I tried a number of other Celtic and Welsh deities' names; Lugh shows up at
44160 and Dylan at 15869. The other dozen or so names I tried did not show
up. I will note that Celt is 59306 so that it is less used than is the
Irish Smith Deity's name. Since "lough," "loughs," and "Lugh" are in the
list, and in the online manuscript at ucc.ie, I suspect that the corpus may
have texts that were used because they were already in TEI format.

Also see the words NPFL, SWA, and OBLT. It does not appear to
differentiate stems, acronyms, or abbreviations.

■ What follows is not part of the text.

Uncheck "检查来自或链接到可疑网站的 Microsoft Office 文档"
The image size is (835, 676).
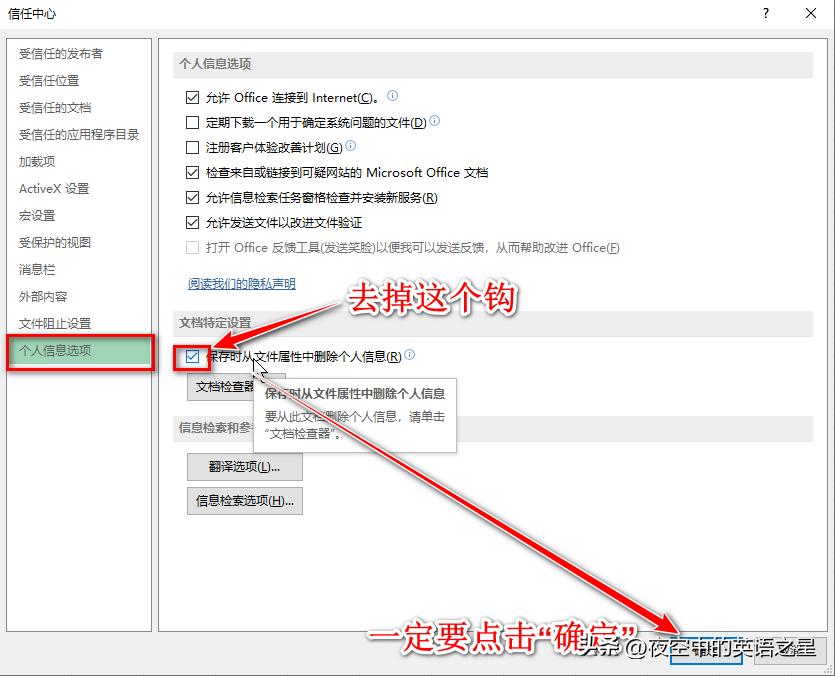(x=190, y=172)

Wed, 4 Aug 2004 (13:30 -0500 UTC) Norman Hinton wrote:

>Any thoughts on why this would appear so high up (mid-point) in the corpus
>in question ? is it a name on everyone's lips in G.B. at present, so that
>it would be slightly more common than paprika ?
>>In the Celtic mythology of Wales and Cornwall ('Insular Brythonic
>Govannon (Welsh) was the son of Danu and Beli or Brigid and Tuireann. He
>killed his nephew, Dylan, not knowing who he was. He was a smith god who
>created magical swords for the Tuatha de Danaan, along with Credne and
>Luchtainel. He was also a god of alcohol; his beer gave the drinker
>>Alternative: Govannan, Gofannon, Goibniu (Irish)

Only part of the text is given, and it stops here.